Appears in "Hammer Of The Gods" (S05, Ep19).
  • Badass: Actually managed to throw a punch at Lucifer. It didn't work, but no other god came that close to hurting Lucifer.
  • Badass in a Nice Suit: Wears a nice suit and is one of the most badass of the gods.


     Spoiler character 

The Darkness/ Amara

  • Above Good and Evil: She finds both concepts unimportant, as well as everything else.
  • Affably Evil: She is grateful to Dean for freeing her and does him no harm, as they are connected by the Mark of Cain. Or Affably Amoral, it seems.
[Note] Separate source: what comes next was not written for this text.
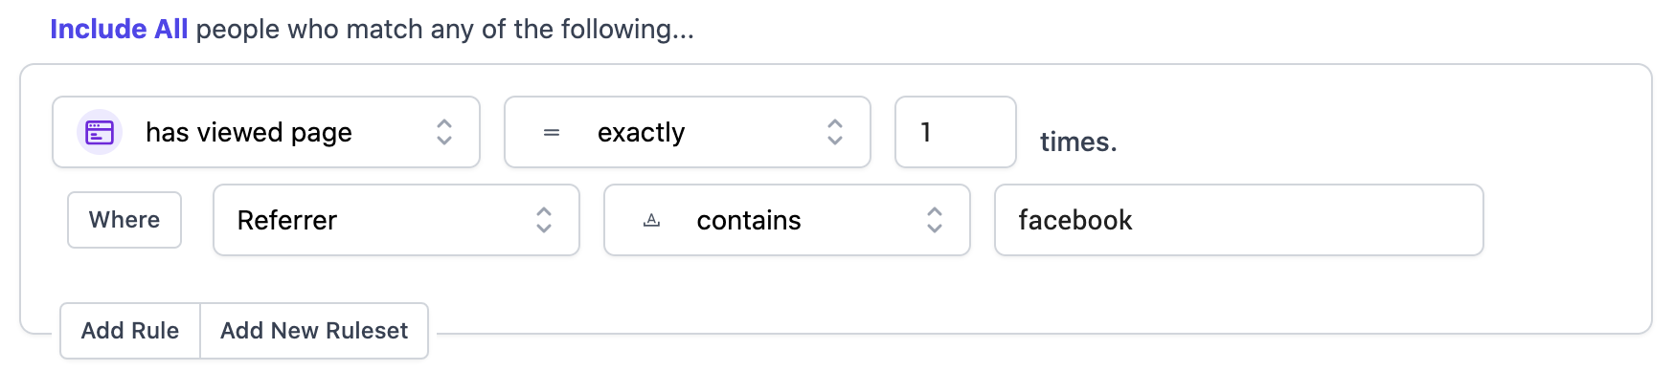Click the Add Rule button

tap(130, 331)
  • Ancient Evil: The Darkness predates Creation itself, and is so powerful that it took God and His Archangels to even seal her away, and it's implied that even Death was incapable of killing her.
  • The Anti-God: God and the Archangels had to beat back the Darkness before the former could get to work on Creation. Bonus points for God being male (or at least choosing to look male) while the Darkness chooses an attractive female form.
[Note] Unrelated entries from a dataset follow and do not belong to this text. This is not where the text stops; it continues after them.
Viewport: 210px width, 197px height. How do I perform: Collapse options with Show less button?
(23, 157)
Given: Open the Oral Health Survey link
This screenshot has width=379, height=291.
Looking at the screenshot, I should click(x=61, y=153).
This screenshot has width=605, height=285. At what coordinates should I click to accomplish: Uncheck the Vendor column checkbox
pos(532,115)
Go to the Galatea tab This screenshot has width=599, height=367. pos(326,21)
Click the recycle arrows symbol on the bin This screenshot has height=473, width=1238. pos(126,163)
  • As Long as There Is Evil: There is no way to kill the Darkness completely. The only thing that stopped her was the Mark of Cain, which was created by God to help seal her away. Now that the Mark is destroyed, the Darkness has been unleashed upon the world again. It's uncertain if there is any way to defeat the Darkness completely. It's probable that God Himself might have to intervene.
  • Big Bad: Of Season 11. The Darkness is the most deadly villain that the show has ever had.
  • Cain and Abel: She's the Cain to God's Abel, being His older sister. See His example for details.
  • The Corruption: The Mark of Cain, which she was sealed by, corrupted Dean, Cain, and Lucifer.
  • The Dreaded: It seems that even Michael and Lucifer are afraid of her!
  • Dark Is Evil: Certainly seems that way.
  • Eldritch Abomination: Debuts as a formless mass of darkness.
  • Evil Counterpart: To God. Interestingly enough, Dean is linked or tied to the Darkness while Sam seems to be tied or linked to God. The Darkness seems to be helping Dean while God is helping Sam, in a complete reversal of their respective "sides" in Season 5.
  • Evil Is Not a Toy: At first, Crowley tried to make an alliance with her. Now he is VERY afraid of her constant hunger for souls.
  • Greater Scope Villain: The Mark of Cain, by which the Darkness was sealed, corrupted Lucifer. In other words, she is responsible for almost all of the major strife (Lucifer creating demons, God leaving angels to "guard" Earth, demons doing as demons do, the Apocalypse, etc.) in the series.
  • Humanoid Abomination: She appears to Dean as a beautiful human woman. Or girl, or teenager.
  • Leaking Can of Evil: The Mark of Cain tends to exert a poisonous, corrupting influence on those who bear it, something which Lucifer, Cain, and Dean suffer the brunt of.
  • Made of Evil: The Darkness is the pure embodiment and source of all evil in the series.
  • Primordial Chaos: What it seems to be made of, as the force that existed before Creation.
  • Sealed Evil in a Can: A meta-physical can to which the lock and seal was the Mark of Cain. Once the seal is gone, the Darkness wastes no time in breaking out of her prison.
  • Sentient Cosmic Force: Appears as a mass of black that sweeps across the landscape once her seal is broken.
  • Spell My Name with a "The": The Darkness.
  • Time Abyss: This thing was existence before God and the Archangels came along, meaning it predates Creation. She even wonders who Death is when Dean mentions him, meaning she has no concept of Death or dying AT ALL!
  • Your Soul Is Mine: Amara literally feeds on human souls for sustenance, presumably destroying them in the process and denying the victim of an afterlife. She first manifests as a helpless baby until she consumes her first human soul, rendering the victim like Sam was when his soul was still trapped in Lucifer's cage, while Amara ages rapidly into a young girl.
  • Walking Spoiler: EVERYTHING about it spoils the ending of Season 10.